▶ **TEXT EXCERPT**:
☆ ☆ ☆ ☆ ☆ ☆ ☆

The 1939 Stanley Cup Finals was contested by the Boston Bruins and the Toronto Maple Leafs. It was Boston's first appearance in the Finals since 1930; Toronto had appeared in the previous year. Boston won the series 4–1 to win their second Stanley Cup. This was the first Stanley Cup Finals to be contested as a best-of-seven series.

Paths to the Finals
Boston defeated New York Rangers in a best-of-seven 4–3 to advance to the Finals. The Maple Leafs had to play two best-of three series; winning 2–0 against New York Americans, and 2–1 against the Detroit Red Wings to advance to the Finals.

Game summaries
Frank Brimsek held Toronto to just six goals in the 5 games.

Stanley Cup engraving
The 1939 Stanley Cup was presented to Bruins captain Cooney Weiland by NHL President Frank Calder following the Bruins 3–1 win over the Maple Leafs in game five.

☆ ☆ ☆ ☆ ☆ ☆ ☆

▶ **DATASET ROWS**:
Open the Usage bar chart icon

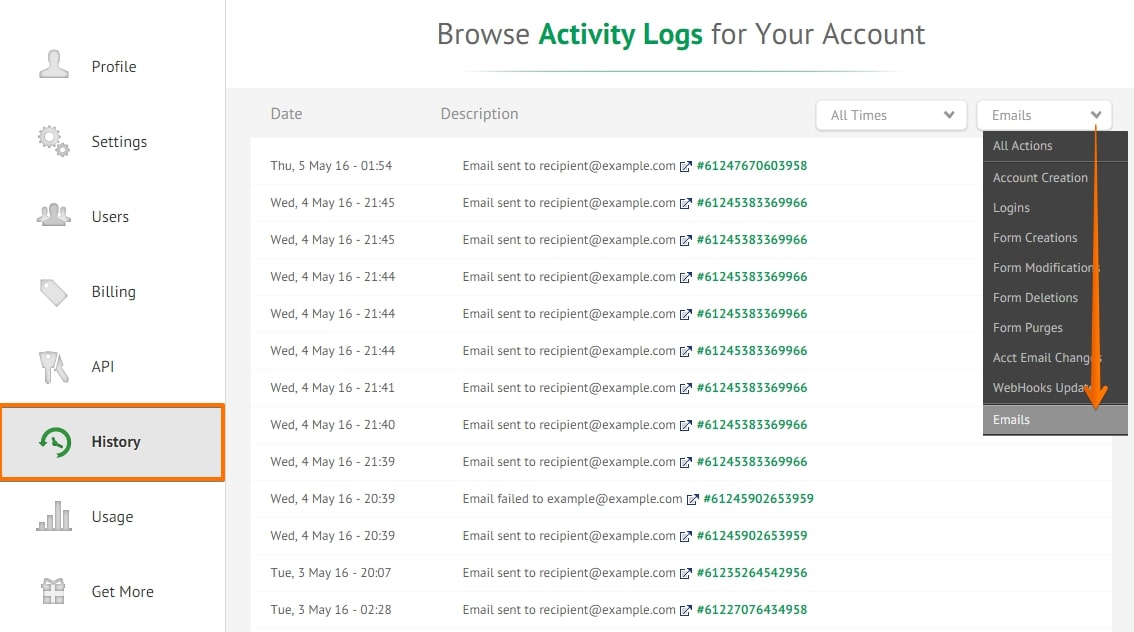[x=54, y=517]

☆ ☆ ☆ ☆ ☆ ☆ ☆

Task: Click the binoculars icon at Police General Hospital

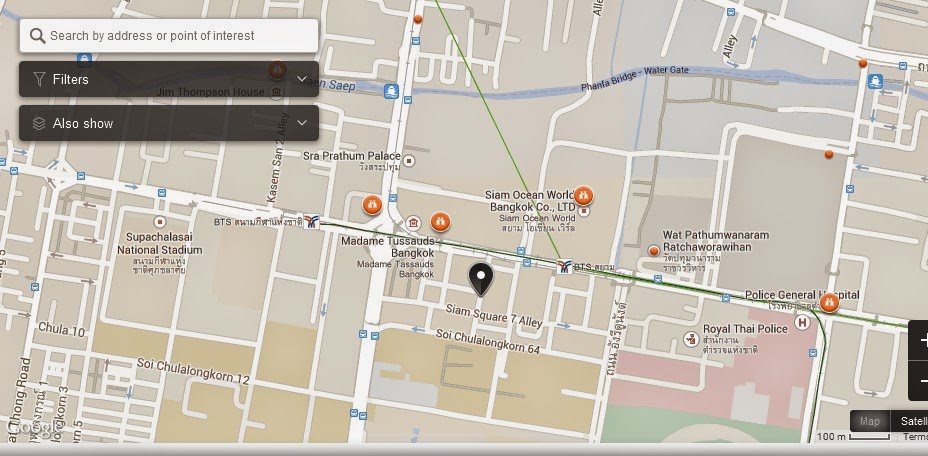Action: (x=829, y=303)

☆ ☆ ☆ ☆ ☆ ☆ ☆

▶ **SET EXERCISE**:
Write out the stretch of the 1939 Stanley Cup Finals text from "Game summaries" through "in game five.", word for word. The listing has no connection to the text about the 1939 Stanley Cup Finals.

▶ **WRITTEN RESPONSE**:
Game summaries
Frank Brimsek held Toronto to just six goals in the 5 games.

Stanley Cup engraving
The 1939 Stanley Cup was presented to Bruins captain Cooney Weiland by NHL President Frank Calder following the Bruins 3–1 win over the Maple Leafs in game five.